The San Francisco Giants are three games into the 2011 season, and they’re still partying like it’s 2010.
Not the players, mind you. But the celebration roars on for the fans, and for the worship of a silver trophy that stands 24 inches tall.
“The holy grail,” said Bill Neukom, the Giants’ chief executive officer.
The Giants sold World Series memorabilia by the truckload, and yet the most wanted artifact was the one that was not for sale. The championship trophy was the official manifestation of that glorious eradication of half a century of frustration.
When more than 1 million fans crammed into the streets of San Francisco for the championship parade, club officials were startled — not by the raucous ovations for Tim Lincecum or Buster Posey, but by the awe and reverence that greeted the trophy.
Fathers hoisted sons atop shoulders, pushing forward for a better view of the trophy. Mothers waved pictures of dead relatives in its direction.
“It’s not just a piece of hardware that symbolizes a victory,” Giants President Larry Baer said. “It symbolized months and years of people going to games together, of generations bonding together, a shared experience for so many.”
The Giants landed on the shores of San Francisco in 1958, but never had they won the grand prize — not at Seals Stadium or Candlestick Park, not at Pacific Bell Park or SBC Park.
All that pent-up jubilation could not be spent in one day. No sooner had the parade ended than the calls and e-mails started, requests from fans far and wide for the trophy to make an appearance in their town.
So the Giants put the trophy on tour, happy to share the spoils of victory with a victory-starved fan base, not really sure what to expect.
They got a clue on the first stop, in Sacramento.
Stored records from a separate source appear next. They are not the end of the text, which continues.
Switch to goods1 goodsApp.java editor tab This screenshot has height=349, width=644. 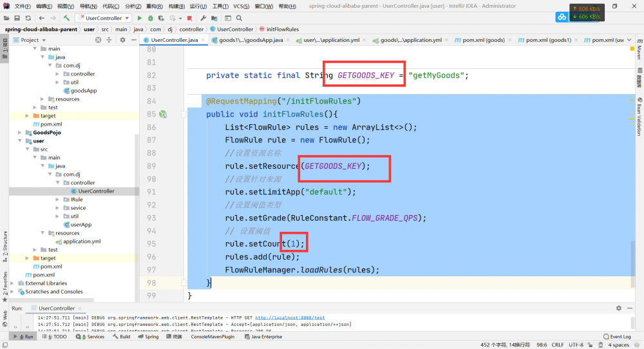251,40
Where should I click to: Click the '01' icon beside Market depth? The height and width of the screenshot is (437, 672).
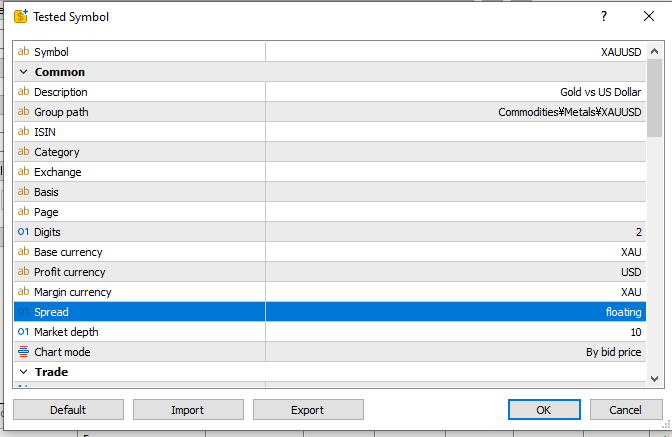coord(24,332)
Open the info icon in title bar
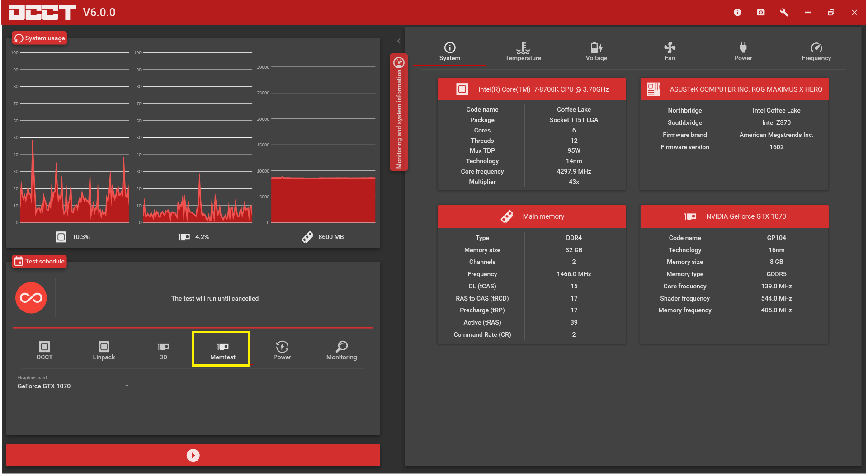868x475 pixels. [737, 13]
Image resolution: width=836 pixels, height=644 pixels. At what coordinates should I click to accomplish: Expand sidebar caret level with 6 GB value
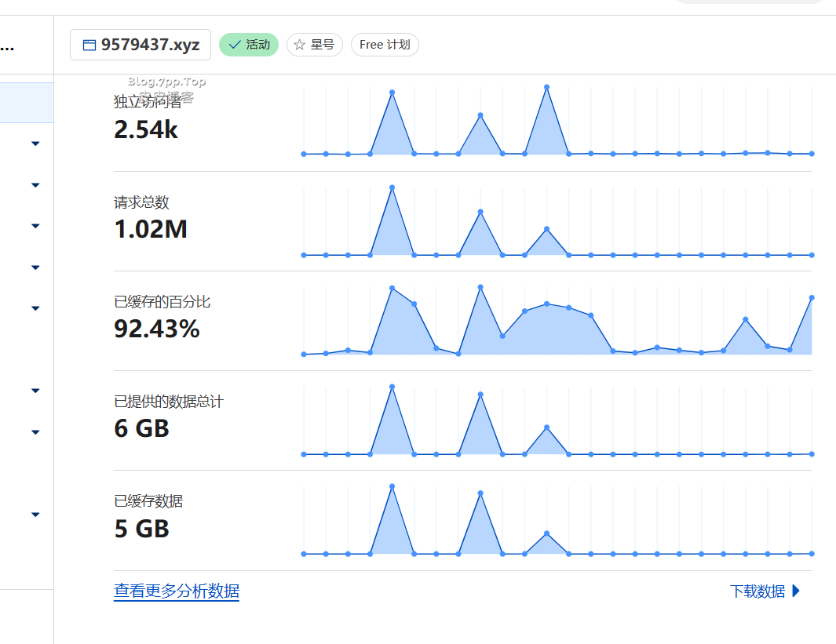[x=35, y=432]
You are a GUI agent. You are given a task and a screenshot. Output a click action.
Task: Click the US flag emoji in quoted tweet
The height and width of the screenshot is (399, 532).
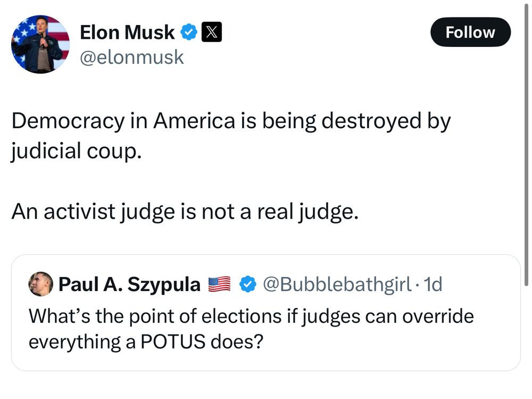[219, 285]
Staci Slaughter, the Giants’ vice president of communications, had told her father to come say hello on the day the trophy went on display at the State Capitol.
Her father works across the street, but the lines were so long that he finally called to say he could not get into the building.
“Even the Senate sergeant at arms was gracious about the whole thing,” Slaughter said. “And he was a Dodger fan.”
The trophy traveled all over the San Francisco Bay Area, north into Oregon, east into Nevada, south to San Luis Obispo.
“It’s always been a Dodger place,” said Giants broadcaster Mike Krukow, who has lived in San Luis Obispo for 21 years, “but there was a lot of orange and black that day.”
The trophy traveled to New York, the ancestral home of the Giants. Baer sat in Seat 2A on a flight from San Francisco. The trophy sat in Seat 2B, and Baer finally had to walk through the cabin with it so as to keep order in the skies.
“People were jumping over seats to get a picture,” he said.
In New York, the Giants took the trophy to the elementary school on the site where the Polo Grounds once stood, and where their greatest player graced center field.
Willie Mays came too. So did Posey, although he admits he cannot entirely comprehend the emotions of the fans that told him how they had waited 56 years for this moment, to see this trophy.
“I can’t,” Posey said, “since I’m only 24.”
The trophy has made 50 stops, with more to come. It has traveled 20,000 miles, with more than 100,000 fans posing alongside for a picture.
“It’s like a rock star,” Slaughter said, “but it doesn’t talk back to you, and you can schedule it whenever you want.”
The road show continued into this spring. Brian Wilson, the Giants’ colorful closer, marched the trophy to Twitter headquarters.
In May, the Giants will fly the trophy to New York, to the town of Rome, where the franchise was founded as the Troy City Trojans in 1879. The trophy also will spend a day with each of the Giants’ minor league affiliates.
And then, someday, the Giants might actually have time to get the trophy engraved.
You see, none of those thousands upon thousands of fans has taken a picture with a trophy that carries the inscription of the Giants as World Series champions. The Giants happily accepted the generic trophy from Bud Selig in the visiting clubhouse in Texas on the first day of November, and the engraving had to wait for the delirium to subside.
It might be difficult for Dodgers fans to take comfort in any of this, except for Slaughter’s explanation of why the Giants have been so careful in planning the tour for their trophy.
“It’s the only one we have,” she said.